EXERCISE GOAL: In the material below, find the line with "Select the 图形" and the line with "The width and height of the screenshot is (967, 545).", then output those two lines and every line between them, exactly.

* * * * * * *

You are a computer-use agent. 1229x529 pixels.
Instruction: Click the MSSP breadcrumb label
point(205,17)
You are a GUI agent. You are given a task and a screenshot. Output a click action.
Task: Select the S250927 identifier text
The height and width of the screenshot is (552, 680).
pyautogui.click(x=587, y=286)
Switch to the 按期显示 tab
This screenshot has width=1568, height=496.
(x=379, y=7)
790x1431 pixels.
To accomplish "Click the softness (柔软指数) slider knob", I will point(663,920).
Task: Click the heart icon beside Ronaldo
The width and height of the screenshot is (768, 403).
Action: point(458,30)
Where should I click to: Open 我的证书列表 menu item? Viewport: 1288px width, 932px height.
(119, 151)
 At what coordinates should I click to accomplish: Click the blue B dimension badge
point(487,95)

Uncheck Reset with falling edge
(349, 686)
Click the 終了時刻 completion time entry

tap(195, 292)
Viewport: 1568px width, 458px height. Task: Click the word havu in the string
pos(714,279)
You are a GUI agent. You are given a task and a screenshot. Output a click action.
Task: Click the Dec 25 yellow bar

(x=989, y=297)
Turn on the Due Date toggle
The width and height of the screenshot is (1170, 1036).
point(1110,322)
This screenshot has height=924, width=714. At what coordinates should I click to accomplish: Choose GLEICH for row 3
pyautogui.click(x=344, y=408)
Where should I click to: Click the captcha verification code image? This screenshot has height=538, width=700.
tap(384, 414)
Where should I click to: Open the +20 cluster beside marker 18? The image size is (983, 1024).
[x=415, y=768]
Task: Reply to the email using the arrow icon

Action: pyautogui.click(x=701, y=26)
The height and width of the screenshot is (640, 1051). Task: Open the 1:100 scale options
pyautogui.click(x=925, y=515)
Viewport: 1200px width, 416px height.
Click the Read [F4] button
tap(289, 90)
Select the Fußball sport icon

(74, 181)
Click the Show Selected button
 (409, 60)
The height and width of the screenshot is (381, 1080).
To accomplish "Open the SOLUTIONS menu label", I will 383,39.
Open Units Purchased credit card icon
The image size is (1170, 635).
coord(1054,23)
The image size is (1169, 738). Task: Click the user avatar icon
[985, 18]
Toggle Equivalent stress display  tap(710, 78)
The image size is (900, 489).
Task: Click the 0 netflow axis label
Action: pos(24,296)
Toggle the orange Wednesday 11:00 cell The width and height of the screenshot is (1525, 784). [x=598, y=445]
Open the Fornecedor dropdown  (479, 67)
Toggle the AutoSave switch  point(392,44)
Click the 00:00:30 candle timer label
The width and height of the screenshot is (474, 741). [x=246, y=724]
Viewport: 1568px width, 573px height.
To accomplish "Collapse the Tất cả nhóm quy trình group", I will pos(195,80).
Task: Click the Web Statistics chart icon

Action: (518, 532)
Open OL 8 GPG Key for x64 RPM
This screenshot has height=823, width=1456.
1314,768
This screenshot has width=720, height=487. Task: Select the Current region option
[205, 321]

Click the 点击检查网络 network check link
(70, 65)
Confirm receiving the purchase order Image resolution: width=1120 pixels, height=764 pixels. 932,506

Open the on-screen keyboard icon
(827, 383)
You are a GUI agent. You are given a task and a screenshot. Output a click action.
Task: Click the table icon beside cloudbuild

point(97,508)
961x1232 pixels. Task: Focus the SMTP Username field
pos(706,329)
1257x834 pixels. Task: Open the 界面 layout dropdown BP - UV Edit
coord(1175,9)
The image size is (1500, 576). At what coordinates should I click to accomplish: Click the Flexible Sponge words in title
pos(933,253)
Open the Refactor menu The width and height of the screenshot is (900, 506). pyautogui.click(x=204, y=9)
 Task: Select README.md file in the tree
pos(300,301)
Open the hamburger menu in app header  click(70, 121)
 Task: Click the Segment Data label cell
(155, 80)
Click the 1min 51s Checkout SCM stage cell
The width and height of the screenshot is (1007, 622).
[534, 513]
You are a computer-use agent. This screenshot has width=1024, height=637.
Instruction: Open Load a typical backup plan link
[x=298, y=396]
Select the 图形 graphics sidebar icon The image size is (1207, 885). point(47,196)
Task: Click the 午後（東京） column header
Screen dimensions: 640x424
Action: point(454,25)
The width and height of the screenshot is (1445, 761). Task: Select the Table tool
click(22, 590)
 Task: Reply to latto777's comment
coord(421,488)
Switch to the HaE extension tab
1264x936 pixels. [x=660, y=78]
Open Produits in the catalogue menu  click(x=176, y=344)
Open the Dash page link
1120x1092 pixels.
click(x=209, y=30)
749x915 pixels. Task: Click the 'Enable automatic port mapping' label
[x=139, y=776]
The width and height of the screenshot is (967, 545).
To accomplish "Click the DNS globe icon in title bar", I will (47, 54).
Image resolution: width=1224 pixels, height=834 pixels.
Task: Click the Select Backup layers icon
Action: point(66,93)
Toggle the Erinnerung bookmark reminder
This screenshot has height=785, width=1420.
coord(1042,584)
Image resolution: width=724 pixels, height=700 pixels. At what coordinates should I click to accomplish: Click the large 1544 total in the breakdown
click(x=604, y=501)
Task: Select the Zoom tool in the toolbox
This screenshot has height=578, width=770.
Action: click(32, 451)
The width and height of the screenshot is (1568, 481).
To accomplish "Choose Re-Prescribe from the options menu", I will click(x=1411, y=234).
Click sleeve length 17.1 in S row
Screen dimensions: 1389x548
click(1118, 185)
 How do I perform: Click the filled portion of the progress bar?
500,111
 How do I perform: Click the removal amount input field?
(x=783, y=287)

* * * * * * *

SOLUTION TO THE PROBLEM:
Select the 图形 graphics sidebar icon The image size is (1207, 885). point(47,196)
Task: Click the 午後（東京） column header
Screen dimensions: 640x424
Action: point(454,25)
The width and height of the screenshot is (1445, 761). Task: Select the Table tool
click(22, 590)
 Task: Reply to latto777's comment
coord(421,488)
Switch to the HaE extension tab
1264x936 pixels. [x=660, y=78]
Open Produits in the catalogue menu  click(x=176, y=344)
Open the Dash page link
1120x1092 pixels.
click(x=209, y=30)
749x915 pixels. Task: Click the 'Enable automatic port mapping' label
[x=139, y=776]
The width and height of the screenshot is (967, 545).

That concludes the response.